EXERCISE DESCRIPTION
Without omitting anything, copy the data exactly.

PROVIDED DATA

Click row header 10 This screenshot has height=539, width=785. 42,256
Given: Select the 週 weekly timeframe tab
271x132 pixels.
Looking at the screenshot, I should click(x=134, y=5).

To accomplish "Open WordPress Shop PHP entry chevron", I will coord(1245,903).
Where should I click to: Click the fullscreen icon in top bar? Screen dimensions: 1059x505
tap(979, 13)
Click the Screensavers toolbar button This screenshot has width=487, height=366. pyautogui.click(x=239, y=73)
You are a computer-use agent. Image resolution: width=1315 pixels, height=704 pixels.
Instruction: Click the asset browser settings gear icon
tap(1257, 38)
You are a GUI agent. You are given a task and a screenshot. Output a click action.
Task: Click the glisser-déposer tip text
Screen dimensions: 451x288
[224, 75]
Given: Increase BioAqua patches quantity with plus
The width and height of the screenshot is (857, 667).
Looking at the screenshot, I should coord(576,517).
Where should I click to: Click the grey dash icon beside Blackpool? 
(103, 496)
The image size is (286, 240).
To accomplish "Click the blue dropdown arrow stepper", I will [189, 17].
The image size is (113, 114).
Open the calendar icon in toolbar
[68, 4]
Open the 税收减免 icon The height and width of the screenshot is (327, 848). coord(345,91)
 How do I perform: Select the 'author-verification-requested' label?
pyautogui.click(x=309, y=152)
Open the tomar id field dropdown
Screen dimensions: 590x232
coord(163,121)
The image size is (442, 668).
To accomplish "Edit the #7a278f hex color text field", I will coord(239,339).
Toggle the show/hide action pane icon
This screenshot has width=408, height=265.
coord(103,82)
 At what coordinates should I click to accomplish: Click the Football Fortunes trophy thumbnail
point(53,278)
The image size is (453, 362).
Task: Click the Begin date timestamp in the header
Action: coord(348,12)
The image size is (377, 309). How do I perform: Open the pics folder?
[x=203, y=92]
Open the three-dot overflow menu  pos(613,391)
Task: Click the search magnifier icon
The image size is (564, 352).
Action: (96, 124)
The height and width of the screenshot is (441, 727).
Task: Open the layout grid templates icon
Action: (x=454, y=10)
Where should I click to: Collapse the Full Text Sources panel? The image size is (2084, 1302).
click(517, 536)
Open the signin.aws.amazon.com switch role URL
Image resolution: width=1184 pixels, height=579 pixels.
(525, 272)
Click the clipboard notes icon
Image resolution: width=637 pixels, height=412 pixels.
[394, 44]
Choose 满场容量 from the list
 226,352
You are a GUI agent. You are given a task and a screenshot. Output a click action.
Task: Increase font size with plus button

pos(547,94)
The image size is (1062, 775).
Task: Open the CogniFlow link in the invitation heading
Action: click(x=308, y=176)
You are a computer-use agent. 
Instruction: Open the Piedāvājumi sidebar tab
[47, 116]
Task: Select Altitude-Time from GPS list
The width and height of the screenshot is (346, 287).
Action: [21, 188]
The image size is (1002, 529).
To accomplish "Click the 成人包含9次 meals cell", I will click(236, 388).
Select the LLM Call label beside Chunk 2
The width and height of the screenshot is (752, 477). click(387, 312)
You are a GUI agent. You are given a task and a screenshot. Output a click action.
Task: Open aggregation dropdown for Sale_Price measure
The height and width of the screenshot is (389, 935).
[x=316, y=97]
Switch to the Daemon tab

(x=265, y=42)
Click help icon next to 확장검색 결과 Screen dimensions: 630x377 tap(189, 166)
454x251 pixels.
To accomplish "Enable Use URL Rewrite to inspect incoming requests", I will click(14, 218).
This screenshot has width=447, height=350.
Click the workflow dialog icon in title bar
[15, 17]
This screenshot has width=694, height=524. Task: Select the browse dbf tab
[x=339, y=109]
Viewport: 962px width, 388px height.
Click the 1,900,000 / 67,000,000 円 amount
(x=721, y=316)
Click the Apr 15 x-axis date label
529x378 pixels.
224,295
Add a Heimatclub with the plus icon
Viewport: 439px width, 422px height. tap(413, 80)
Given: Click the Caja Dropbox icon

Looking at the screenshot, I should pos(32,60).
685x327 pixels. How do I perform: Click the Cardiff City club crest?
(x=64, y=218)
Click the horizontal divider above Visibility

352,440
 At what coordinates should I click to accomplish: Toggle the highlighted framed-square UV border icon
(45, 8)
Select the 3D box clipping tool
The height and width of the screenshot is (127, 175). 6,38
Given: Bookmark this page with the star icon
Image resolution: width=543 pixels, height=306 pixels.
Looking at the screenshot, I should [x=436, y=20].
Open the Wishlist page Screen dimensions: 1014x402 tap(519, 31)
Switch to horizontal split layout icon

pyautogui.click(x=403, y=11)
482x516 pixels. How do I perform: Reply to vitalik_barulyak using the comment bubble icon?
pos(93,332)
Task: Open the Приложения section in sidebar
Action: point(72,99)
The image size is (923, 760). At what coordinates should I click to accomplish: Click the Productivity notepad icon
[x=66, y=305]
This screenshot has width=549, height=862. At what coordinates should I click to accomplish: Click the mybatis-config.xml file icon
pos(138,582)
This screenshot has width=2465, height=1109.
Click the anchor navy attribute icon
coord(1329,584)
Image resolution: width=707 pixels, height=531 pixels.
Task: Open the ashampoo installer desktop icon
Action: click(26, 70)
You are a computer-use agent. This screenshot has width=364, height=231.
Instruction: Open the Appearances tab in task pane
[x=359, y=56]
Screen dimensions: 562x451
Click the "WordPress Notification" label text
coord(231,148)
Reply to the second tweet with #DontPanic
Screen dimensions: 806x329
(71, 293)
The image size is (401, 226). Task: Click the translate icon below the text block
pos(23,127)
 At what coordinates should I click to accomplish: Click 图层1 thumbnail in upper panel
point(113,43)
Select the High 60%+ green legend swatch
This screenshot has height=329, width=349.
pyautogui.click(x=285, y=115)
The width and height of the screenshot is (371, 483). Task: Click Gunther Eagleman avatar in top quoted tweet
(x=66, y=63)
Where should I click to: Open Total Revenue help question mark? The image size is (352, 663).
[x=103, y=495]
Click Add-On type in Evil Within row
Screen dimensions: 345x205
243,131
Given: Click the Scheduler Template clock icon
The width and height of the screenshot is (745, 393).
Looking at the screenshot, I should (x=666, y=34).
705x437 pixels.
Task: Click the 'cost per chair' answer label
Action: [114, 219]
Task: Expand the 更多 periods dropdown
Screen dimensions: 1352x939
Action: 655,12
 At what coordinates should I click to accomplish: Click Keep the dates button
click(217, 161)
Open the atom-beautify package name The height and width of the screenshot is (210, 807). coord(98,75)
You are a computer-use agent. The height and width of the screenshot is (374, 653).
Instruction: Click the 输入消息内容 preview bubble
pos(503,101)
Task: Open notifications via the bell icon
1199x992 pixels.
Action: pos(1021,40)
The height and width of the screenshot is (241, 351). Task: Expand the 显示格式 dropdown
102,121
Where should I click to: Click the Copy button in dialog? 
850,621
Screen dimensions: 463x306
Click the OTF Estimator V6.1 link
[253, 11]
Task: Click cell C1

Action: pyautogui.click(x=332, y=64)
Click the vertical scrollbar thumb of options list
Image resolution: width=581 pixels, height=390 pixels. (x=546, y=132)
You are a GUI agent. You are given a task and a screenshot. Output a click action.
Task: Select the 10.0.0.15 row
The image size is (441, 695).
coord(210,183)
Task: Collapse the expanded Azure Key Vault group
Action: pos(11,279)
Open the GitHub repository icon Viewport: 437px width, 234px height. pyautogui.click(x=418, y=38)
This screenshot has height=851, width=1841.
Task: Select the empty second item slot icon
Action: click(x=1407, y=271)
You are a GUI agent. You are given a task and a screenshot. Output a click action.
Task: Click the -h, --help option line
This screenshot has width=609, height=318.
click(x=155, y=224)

TASK RESPONSE
Click row header 10 This screenshot has height=539, width=785. 42,256
Given: Select the 週 weekly timeframe tab
271x132 pixels.
Looking at the screenshot, I should click(x=134, y=5).

To accomplish "Open WordPress Shop PHP entry chevron", I will coord(1245,903).
Where should I click to: Click the fullscreen icon in top bar? Screen dimensions: 1059x505
tap(979, 13)
Click the Screensavers toolbar button This screenshot has width=487, height=366. pyautogui.click(x=239, y=73)
You are a computer-use agent. Image resolution: width=1315 pixels, height=704 pixels.
Instruction: Click the asset browser settings gear icon
tap(1257, 38)
You are a GUI agent. You are given a task and a screenshot. Output a click action.
Task: Click the glisser-déposer tip text
Screen dimensions: 451x288
[224, 75]
Given: Increase BioAqua patches quantity with plus
The width and height of the screenshot is (857, 667).
Looking at the screenshot, I should coord(576,517).
Where should I click to: Click the grey dash icon beside Blackpool? 
(103, 496)
The image size is (286, 240).
To accomplish "Click the blue dropdown arrow stepper", I will [189, 17].
The image size is (113, 114).
Open the calendar icon in toolbar
[68, 4]
Open the 税收减免 icon The height and width of the screenshot is (327, 848). coord(345,91)
 How do I perform: Select the 'author-verification-requested' label?
pyautogui.click(x=309, y=152)
Open the tomar id field dropdown
Screen dimensions: 590x232
coord(163,121)
The image size is (442, 668).
To accomplish "Edit the #7a278f hex color text field", I will coord(239,339).
Toggle the show/hide action pane icon
This screenshot has width=408, height=265.
coord(103,82)
 At what coordinates should I click to accomplish: Click the Football Fortunes trophy thumbnail
point(53,278)
The image size is (453, 362).
Task: Click the Begin date timestamp in the header
Action: coord(348,12)
The image size is (377, 309). How do I perform: Open the pics folder?
[x=203, y=92]
Open the three-dot overflow menu  pos(613,391)
Task: Click the search magnifier icon
The image size is (564, 352).
Action: (96, 124)
The height and width of the screenshot is (441, 727).
Task: Open the layout grid templates icon
Action: (x=454, y=10)
Where should I click to: Collapse the Full Text Sources panel? The image size is (2084, 1302).
click(517, 536)
Open the signin.aws.amazon.com switch role URL
Image resolution: width=1184 pixels, height=579 pixels.
(525, 272)
Click the clipboard notes icon
Image resolution: width=637 pixels, height=412 pixels.
[394, 44]
Choose 满场容量 from the list
 226,352
You are a GUI agent. You are given a task and a screenshot. Output a click action.
Task: Increase font size with plus button

pos(547,94)
The image size is (1062, 775).
Task: Open the CogniFlow link in the invitation heading
Action: click(x=308, y=176)
You are a computer-use agent. 
Instruction: Open the Piedāvājumi sidebar tab
[47, 116]
Task: Select Altitude-Time from GPS list
The width and height of the screenshot is (346, 287).
Action: [21, 188]
The image size is (1002, 529).
To accomplish "Click the 成人包含9次 meals cell", I will click(236, 388).
Select the LLM Call label beside Chunk 2
The width and height of the screenshot is (752, 477). click(387, 312)
You are a GUI agent. You are given a task and a screenshot. Output a click action.
Task: Open aggregation dropdown for Sale_Price measure
The height and width of the screenshot is (389, 935).
[x=316, y=97]
Switch to the Daemon tab

(x=265, y=42)
Click help icon next to 확장검색 결과 Screen dimensions: 630x377 tap(189, 166)
454x251 pixels.
To accomplish "Enable Use URL Rewrite to inspect incoming requests", I will click(14, 218).
This screenshot has width=447, height=350.
Click the workflow dialog icon in title bar
[15, 17]
This screenshot has width=694, height=524. Task: Select the browse dbf tab
[x=339, y=109]
Viewport: 962px width, 388px height.
Click the 1,900,000 / 67,000,000 円 amount
(x=721, y=316)
Click the Apr 15 x-axis date label
529x378 pixels.
224,295
Add a Heimatclub with the plus icon
Viewport: 439px width, 422px height. tap(413, 80)
Given: Click the Caja Dropbox icon

Looking at the screenshot, I should pos(32,60).
685x327 pixels. How do I perform: Click the Cardiff City club crest?
(x=64, y=218)
Click the horizontal divider above Visibility

352,440
 At what coordinates should I click to accomplish: Toggle the highlighted framed-square UV border icon
(45, 8)
Select the 3D box clipping tool
The height and width of the screenshot is (127, 175). 6,38
Given: Bookmark this page with the star icon
Image resolution: width=543 pixels, height=306 pixels.
Looking at the screenshot, I should [x=436, y=20].
Open the Wishlist page Screen dimensions: 1014x402 tap(519, 31)
Switch to horizontal split layout icon

pyautogui.click(x=403, y=11)
482x516 pixels. How do I perform: Reply to vitalik_barulyak using the comment bubble icon?
pos(93,332)
Task: Open the Приложения section in sidebar
Action: point(72,99)
The image size is (923, 760). At what coordinates should I click to accomplish: Click the Productivity notepad icon
[x=66, y=305]
This screenshot has width=549, height=862. At what coordinates should I click to accomplish: Click the mybatis-config.xml file icon
pos(138,582)
This screenshot has width=2465, height=1109.
Click the anchor navy attribute icon
coord(1329,584)
Image resolution: width=707 pixels, height=531 pixels.
Task: Open the ashampoo installer desktop icon
Action: click(26, 70)
You are a computer-use agent. This screenshot has width=364, height=231.
Instruction: Open the Appearances tab in task pane
[x=359, y=56]
Screen dimensions: 562x451
Click the "WordPress Notification" label text
coord(231,148)
Reply to the second tweet with #DontPanic
Screen dimensions: 806x329
(71, 293)
The image size is (401, 226). Task: Click the translate icon below the text block
pos(23,127)
 At what coordinates should I click to accomplish: Click 图层1 thumbnail in upper panel
point(113,43)
Select the High 60%+ green legend swatch
This screenshot has height=329, width=349.
pyautogui.click(x=285, y=115)
The width and height of the screenshot is (371, 483). Task: Click Gunther Eagleman avatar in top quoted tweet
(x=66, y=63)
Where should I click to: Open Total Revenue help question mark? The image size is (352, 663).
[x=103, y=495]
Click Add-On type in Evil Within row
Screen dimensions: 345x205
243,131
Given: Click the Scheduler Template clock icon
The width and height of the screenshot is (745, 393).
Looking at the screenshot, I should (x=666, y=34).
705x437 pixels.
Task: Click the 'cost per chair' answer label
Action: [114, 219]
Task: Expand the 更多 periods dropdown
Screen dimensions: 1352x939
Action: 655,12
 At what coordinates should I click to accomplish: Click Keep the dates button
click(217, 161)
Open the atom-beautify package name The height and width of the screenshot is (210, 807). coord(98,75)
You are a computer-use agent. The height and width of the screenshot is (374, 653).
Instruction: Click the 输入消息内容 preview bubble
pos(503,101)
Task: Open notifications via the bell icon
1199x992 pixels.
Action: pos(1021,40)
The height and width of the screenshot is (241, 351). Task: Expand the 显示格式 dropdown
102,121
Where should I click to: Click the Copy button in dialog? 
850,621
Screen dimensions: 463x306
Click the OTF Estimator V6.1 link
[253, 11]
Task: Click cell C1

Action: pyautogui.click(x=332, y=64)
Click the vertical scrollbar thumb of options list
Image resolution: width=581 pixels, height=390 pixels. (x=546, y=132)
You are a GUI agent. You are given a task and a screenshot. Output a click action.
Task: Select the 10.0.0.15 row
The image size is (441, 695).
coord(210,183)
Task: Collapse the expanded Azure Key Vault group
Action: pos(11,279)
Open the GitHub repository icon Viewport: 437px width, 234px height. pyautogui.click(x=418, y=38)
This screenshot has height=851, width=1841.
Task: Select the empty second item slot icon
Action: click(x=1407, y=271)
You are a GUI agent. You are given a task and a screenshot. Output a click action.
Task: Click the -h, --help option line
This screenshot has width=609, height=318.
click(x=155, y=224)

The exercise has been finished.